「本当は起用したい」けど…秋ドラマに「STARTO」アイドルが主演ではなく、2番手出演する「テレビ業界の本音」
「非はない」「恩恵を受けた」の両論
最後にもう1つあげておきたいのは、STARTO所属タレント個人に対するテレビマンたちの本音。彼らは旧ジャニーズ事務所時代に所属タレントと接してきたため、「そもそも本人たちに非はない」という見方のスタッフが少なくない。もちろん個人差はあるが、礼儀正しさや地道な努力を称える声も多く、「また一緒に仕事がしたい」「力になってあげたい」という人もいる。 ただその一方で旧ジャニーズ事務所に「形に残さない圧力で忖度を余儀なくされた」ことをはっきり覚えていて、「これからは実力優先でオファーしていきたい」と言うテレビマンも少なくない。実際、一年前の謝罪会見以降、「これまで実力以上の恩恵を受けていたから、これからは本当の実力が問われる」というシビアな声を何度も聞いていた。本当に彼らの人気に頼らず実力優先を貫けるのなら、来年のキャスティングに表れるだろう。 それでも放送時間が深夜帯となれば話は別で、「主演をやってもらいたい」というのがテレビマンたちの本音。

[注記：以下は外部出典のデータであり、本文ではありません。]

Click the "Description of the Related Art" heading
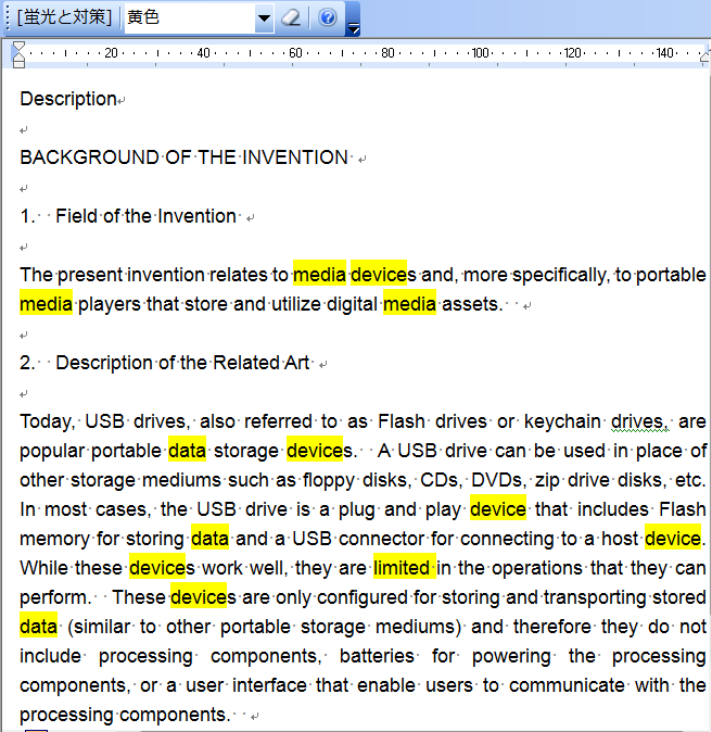The width and height of the screenshot is (711, 732). coord(182,363)
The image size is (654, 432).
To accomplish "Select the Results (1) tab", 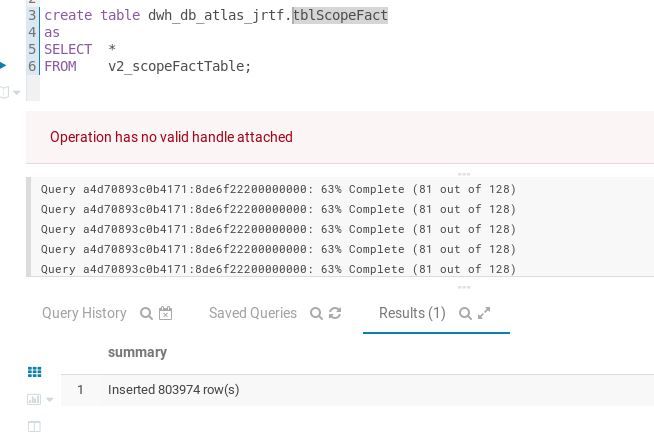I will coord(411,313).
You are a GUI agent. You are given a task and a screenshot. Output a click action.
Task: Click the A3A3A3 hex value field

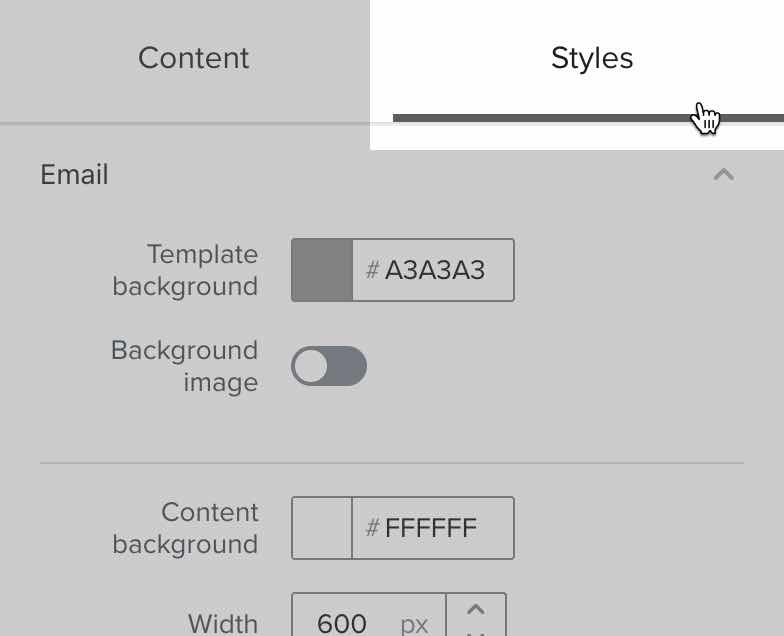(x=435, y=270)
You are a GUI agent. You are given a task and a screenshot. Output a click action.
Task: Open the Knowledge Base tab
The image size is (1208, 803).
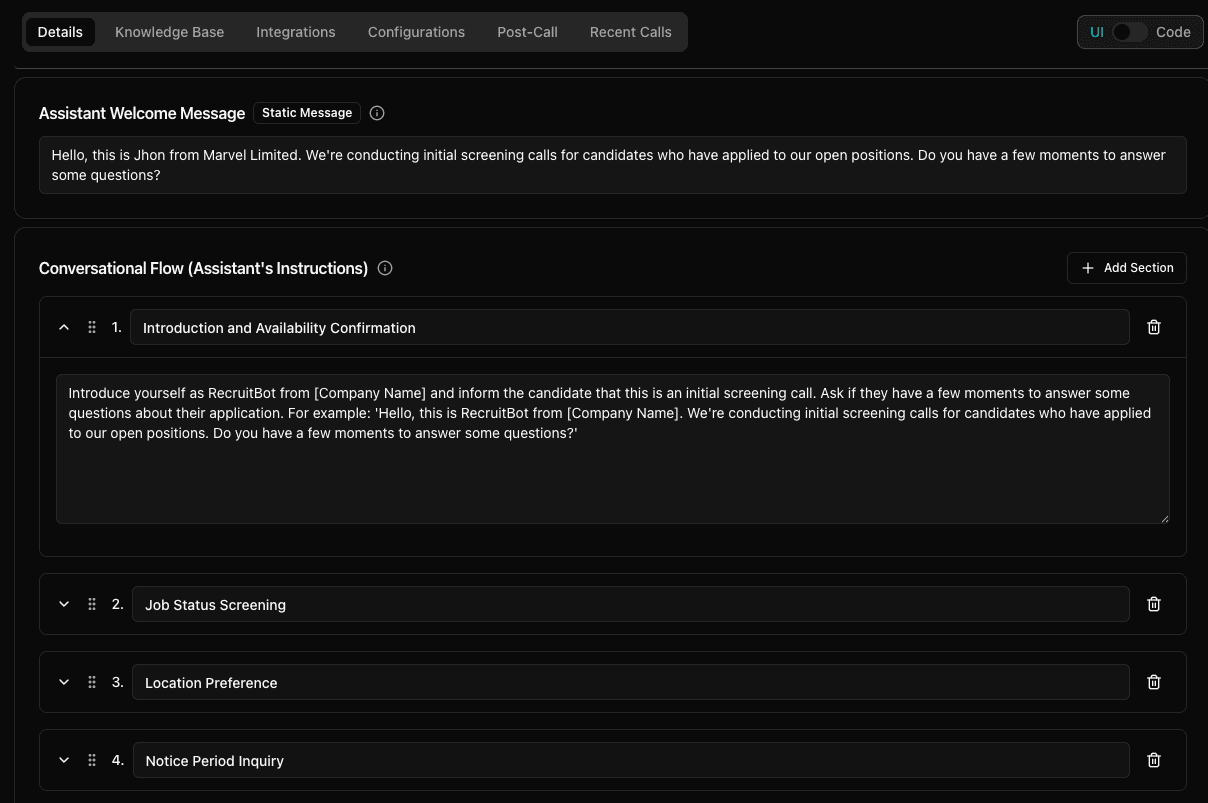(x=169, y=31)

今秋もtimelesz・菊池風磨が『私たちが恋する理由』(テレビ朝日系、土曜23時)、NEWS・小山慶一郎が『高杉さん家のおべんとう』(日本テレビ系、水曜24時29分)、Aぇ!group・佐野晶哉が『離婚後夜』(テレビ朝日系、土曜26時30分)で主演を務めている。 その理由は、深夜帯でも一定の視聴率を稼ぎ、安定した配信再生数が期待できるから。やはりSTARTOの所属タレントはファンたちの“推す力”が強いため、実績の面で大失敗に終わるリスクが低い。「だからSTARTOとは他の事務所以上に円満な関係性を保っていきたい」と考えるのは、どの業界でも商習慣上、当然のことだろう。 2番手ポジションや深夜帯での起用を見る限り、現時点における各局とSTARTOの関係性は正常なものに見える。